Task data START

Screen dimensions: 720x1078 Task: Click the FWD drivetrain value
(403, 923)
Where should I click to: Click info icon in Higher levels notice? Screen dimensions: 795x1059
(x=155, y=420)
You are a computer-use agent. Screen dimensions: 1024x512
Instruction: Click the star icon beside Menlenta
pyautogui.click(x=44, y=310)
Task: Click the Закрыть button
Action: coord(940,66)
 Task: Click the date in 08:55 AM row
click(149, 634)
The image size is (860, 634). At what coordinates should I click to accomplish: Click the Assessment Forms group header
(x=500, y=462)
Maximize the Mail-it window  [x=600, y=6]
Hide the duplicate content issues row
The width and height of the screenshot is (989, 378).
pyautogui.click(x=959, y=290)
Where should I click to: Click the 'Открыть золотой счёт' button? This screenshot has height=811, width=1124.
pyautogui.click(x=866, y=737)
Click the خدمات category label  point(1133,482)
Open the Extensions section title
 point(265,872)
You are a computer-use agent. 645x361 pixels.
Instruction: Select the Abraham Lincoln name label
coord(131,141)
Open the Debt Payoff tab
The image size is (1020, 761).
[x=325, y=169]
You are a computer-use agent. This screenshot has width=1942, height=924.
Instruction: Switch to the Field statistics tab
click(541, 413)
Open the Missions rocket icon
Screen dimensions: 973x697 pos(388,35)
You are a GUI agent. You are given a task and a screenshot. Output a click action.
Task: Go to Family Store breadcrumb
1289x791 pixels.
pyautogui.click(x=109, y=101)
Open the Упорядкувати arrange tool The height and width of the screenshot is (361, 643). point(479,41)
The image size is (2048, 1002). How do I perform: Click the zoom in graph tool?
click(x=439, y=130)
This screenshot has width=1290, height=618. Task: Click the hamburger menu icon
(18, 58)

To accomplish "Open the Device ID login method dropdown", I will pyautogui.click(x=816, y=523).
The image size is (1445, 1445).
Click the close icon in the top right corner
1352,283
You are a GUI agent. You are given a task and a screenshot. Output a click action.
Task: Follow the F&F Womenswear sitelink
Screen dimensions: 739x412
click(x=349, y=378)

Task data END

> [Your instructions]:
The range runs from the line with "The image size is (1445, 1445)." to the last line of the entries above, both included. Restate it word for word.

> [Answer area]:
The image size is (1445, 1445).
Click the close icon in the top right corner
1352,283
You are a GUI agent. You are given a task and a screenshot. Output a click action.
Task: Follow the F&F Womenswear sitelink
Screen dimensions: 739x412
click(x=349, y=378)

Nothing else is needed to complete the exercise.